2022/2023 Seminar Theme: Climates

The 2022/2023 Committee on Globalization and Social Change seminar theme is Climates.

Most immediately, our interest is environmental. We will think together about climate change and associated conceptions of nature, earth, planet, biosphere, extraction, and Anthropocene whether in relation to the current global conjuncture or other historical epochs. We are interested in work that approaches climate change and climate politics from a range of perspectives (e.g., political economic, geopolitical, anti-imperial, aesthetic, science and technology studies etc.) This may also mean using the natural climate or climate change to illuminate phenomena that appear to exist outside or apart from nature.

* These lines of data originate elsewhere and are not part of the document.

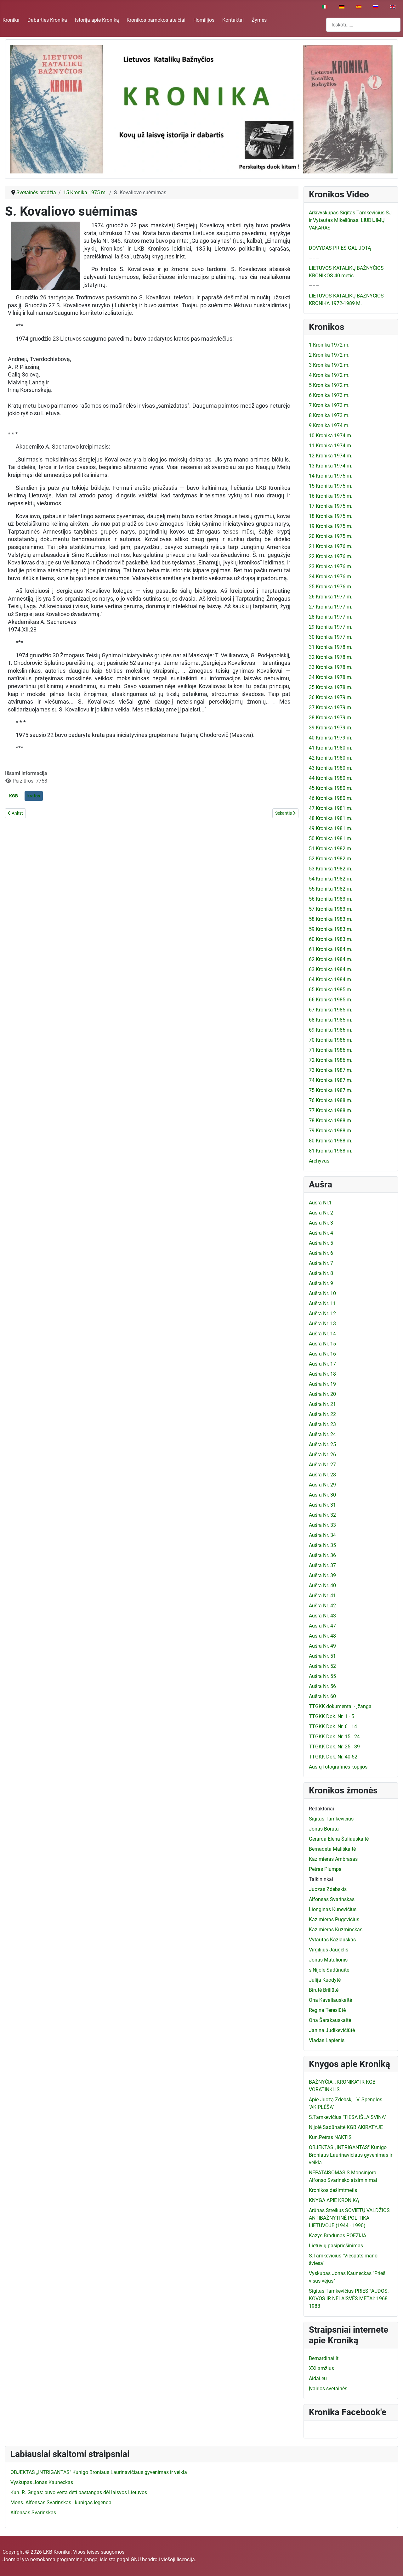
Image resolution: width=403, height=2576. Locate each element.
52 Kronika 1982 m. (330, 859)
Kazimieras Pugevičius (334, 1919)
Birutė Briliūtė (323, 1990)
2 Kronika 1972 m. (329, 355)
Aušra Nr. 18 (322, 1374)
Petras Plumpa (325, 1869)
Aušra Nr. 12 (322, 1313)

On another level, we are interested in work that may use “climate” as an optic or framework for social, cultural, or political analysis. On the one hand, climates are concrete, material, and situated in specific places and sets of conditions. On the other hand, they are dynamic and mobile. They do not respect territorial, administrative or cultural boundaries. A climate is structured and amorphous, an object and a medium, ubiquitous but invisible –something real that is realized through its effects on other real objects, processes, and relations. There exist both micro-climates and general climactic systems.

Third, we are interested in work that focuses on climate as something like a socio-cultural atmosphere, current, attitude, affect, style, spirit, discourse, set of norms etc. This is the colloquial sense in which people speak, for example, about economic, political, social, cultural, or aesthetic climates. Likewise, we may think about, for example, climates of fear, violence, impunity, paranoia, loss, despair, enmity, uncertainty, anticipation, longing, hope, possibility etc. Such “climates” may be pervasive or concentrated, dominant or dissident. They may be understood to be direct, explicit, identifiable forces and/or a set of implicit background conditions or media that enable, refract, condition, or channel other more explicit objects and forces.

Finally, we are interested in work that may link natural/environmental climates to climate as analytic optic and/or a socio-cultural atmosphere (e.g., the link between climate change and a particular social, political, or cultural climate).

We invite applications from mid-career CUNY faculty members (level of Associate Professor) to participate as fellows in our 2022-2023 seminar on “Climates.” The deadline for applications is March 28, 2022, at 12pm. Application information is available at globalizationandsocialchange.org/fellowships.